[Items in a dataset]
---

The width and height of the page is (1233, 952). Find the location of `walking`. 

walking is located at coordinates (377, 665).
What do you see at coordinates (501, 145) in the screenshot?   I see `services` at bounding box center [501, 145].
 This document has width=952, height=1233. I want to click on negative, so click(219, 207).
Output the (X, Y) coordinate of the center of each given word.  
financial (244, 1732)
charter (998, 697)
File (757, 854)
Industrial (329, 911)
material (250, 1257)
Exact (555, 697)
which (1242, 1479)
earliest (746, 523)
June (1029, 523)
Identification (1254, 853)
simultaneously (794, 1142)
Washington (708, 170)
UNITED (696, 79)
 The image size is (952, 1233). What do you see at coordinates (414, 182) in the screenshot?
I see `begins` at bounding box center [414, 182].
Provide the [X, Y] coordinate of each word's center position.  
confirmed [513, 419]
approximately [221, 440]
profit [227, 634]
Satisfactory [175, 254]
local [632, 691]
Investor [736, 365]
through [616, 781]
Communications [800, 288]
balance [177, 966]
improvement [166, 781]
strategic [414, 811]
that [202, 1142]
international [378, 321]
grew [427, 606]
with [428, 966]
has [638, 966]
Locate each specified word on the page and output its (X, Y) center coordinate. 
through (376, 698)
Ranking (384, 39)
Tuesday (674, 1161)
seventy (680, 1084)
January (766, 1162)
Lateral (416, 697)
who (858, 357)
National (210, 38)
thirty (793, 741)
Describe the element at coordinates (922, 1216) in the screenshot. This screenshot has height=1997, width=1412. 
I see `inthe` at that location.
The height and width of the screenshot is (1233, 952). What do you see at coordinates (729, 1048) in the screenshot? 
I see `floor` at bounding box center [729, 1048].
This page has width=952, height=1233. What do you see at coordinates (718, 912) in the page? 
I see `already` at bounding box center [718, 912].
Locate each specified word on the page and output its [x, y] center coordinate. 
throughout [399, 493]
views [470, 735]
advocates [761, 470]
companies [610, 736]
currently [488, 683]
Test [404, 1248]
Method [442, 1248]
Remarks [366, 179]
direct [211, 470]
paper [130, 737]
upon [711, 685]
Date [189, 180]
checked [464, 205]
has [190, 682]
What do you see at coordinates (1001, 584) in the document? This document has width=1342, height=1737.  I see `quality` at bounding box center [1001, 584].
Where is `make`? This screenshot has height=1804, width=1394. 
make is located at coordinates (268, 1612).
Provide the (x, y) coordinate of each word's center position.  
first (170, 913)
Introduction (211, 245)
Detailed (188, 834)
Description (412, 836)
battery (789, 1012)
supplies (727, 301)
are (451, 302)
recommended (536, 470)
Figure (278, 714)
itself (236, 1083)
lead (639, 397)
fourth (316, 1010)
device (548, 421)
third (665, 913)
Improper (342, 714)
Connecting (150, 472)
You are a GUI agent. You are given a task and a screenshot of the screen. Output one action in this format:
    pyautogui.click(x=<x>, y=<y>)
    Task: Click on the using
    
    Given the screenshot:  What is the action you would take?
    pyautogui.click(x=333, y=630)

---

What is required —
Return the lines from the one with "Identification (1254, 853)" to the one with "make is located at coordinates (268, 1612).", unchanged.

The answer —
Identification (1254, 853)
simultaneously (794, 1142)
Washington (708, 170)
UNITED (696, 79)
 The image size is (952, 1233). What do you see at coordinates (414, 182) in the screenshot?
I see `begins` at bounding box center [414, 182].
Provide the [X, Y] coordinate of each word's center position.  
confirmed [513, 419]
approximately [221, 440]
profit [227, 634]
Satisfactory [175, 254]
local [632, 691]
Investor [736, 365]
through [616, 781]
Communications [800, 288]
balance [177, 966]
improvement [166, 781]
strategic [414, 811]
that [202, 1142]
international [378, 321]
grew [427, 606]
with [428, 966]
has [638, 966]
Locate each specified word on the page and output its (X, Y) center coordinate. 
through (376, 698)
Ranking (384, 39)
Tuesday (674, 1161)
seventy (680, 1084)
January (766, 1162)
Lateral (416, 697)
who (858, 357)
National (210, 38)
thirty (793, 741)
Describe the element at coordinates (922, 1216) in the screenshot. This screenshot has height=1997, width=1412. 
I see `inthe` at that location.
The height and width of the screenshot is (1233, 952). What do you see at coordinates (729, 1048) in the screenshot? 
I see `floor` at bounding box center [729, 1048].
This page has width=952, height=1233. What do you see at coordinates (718, 912) in the page? 
I see `already` at bounding box center [718, 912].
Locate each specified word on the page and output its [x, y] center coordinate. 
throughout [399, 493]
views [470, 735]
advocates [761, 470]
companies [610, 736]
currently [488, 683]
Test [404, 1248]
Method [442, 1248]
Remarks [366, 179]
direct [211, 470]
paper [130, 737]
upon [711, 685]
Date [189, 180]
checked [464, 205]
has [190, 682]
What do you see at coordinates (1001, 584) in the document? This document has width=1342, height=1737.  I see `quality` at bounding box center [1001, 584].
Where is `make`? This screenshot has height=1804, width=1394. 
make is located at coordinates (268, 1612).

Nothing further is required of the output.